ラショナリズムシンキングLOVE

<現在>

「あの頃は本当にいじめ甲斐があったな…」

一人で感慨に耽っているとだんだん夜が明けてくる。

昨日しっかりと行動可能範囲とを聞いていたホセは迷うこともなくクラウンの部屋がある K塔十二階・十一階・最上階の展望デッキ(十三階)までに全自動清掃魔法をかけて回った。

すべての部屋に塵一つないことを確認すると次はキッチンに向かう。

万能創造魔法で食材を出し、永久保存魔法でキープ。
音声制御魔法で音を洩れないようにし、視界拡大魔法で生命体(食事がいる者)の数を把握。

そして調理開始。



本来なら魔法はこんなにやたらめったら使えば魔力喪失状態に陥るのにホセが平気なのはなぜか。

とうに絶滅したはずの万能創造魔法が使えるのはなぜか。
答えは簡単。

[鍛えたから。]+才能。




ホセは調理を終えて完璧以外の何物でもないナポリタンを食堂に並べ風味保存魔法をかける。

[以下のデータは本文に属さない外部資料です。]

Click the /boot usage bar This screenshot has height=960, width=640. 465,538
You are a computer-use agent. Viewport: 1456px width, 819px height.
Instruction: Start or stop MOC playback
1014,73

当然クラウン___というか恐らくルスタミアス中の屋敷のスケジュール(ある書物 全415巻 に書かれている)を熟知しているホセは一食分の食事を持ったまま、素晴らしいバランス能力でクラウンの部屋に戻る。

「起床時間だ。起きろ」

「…ん?ホセ?」

「ほら、食え」

「ハーイ」

素直に食べ始めるクラウン。

ホセはその間に湯を沸かす。

「湯あみをしてこれに着替えろ」

「ハーイ」

寝起きのクラウンが素直なことを熟知しているホセはせっせと皿を洗う。

「…そういえばホセ…」

湯あみから戻ったクラウンは眠たそうにしながらホセに話しかける。

「なんで働いてるの?こんなに」

ホセは怪しい笑みを浮かべて答える。

「置いてくれるんだろ?


とりあえず死ぬ気で働いとくか、と思って」

クラウンの首筋を冷たい汗が流れる。

____ホセ、本当に死ぬ気?




その頃、清掃員とコックはかなり驚愕していた。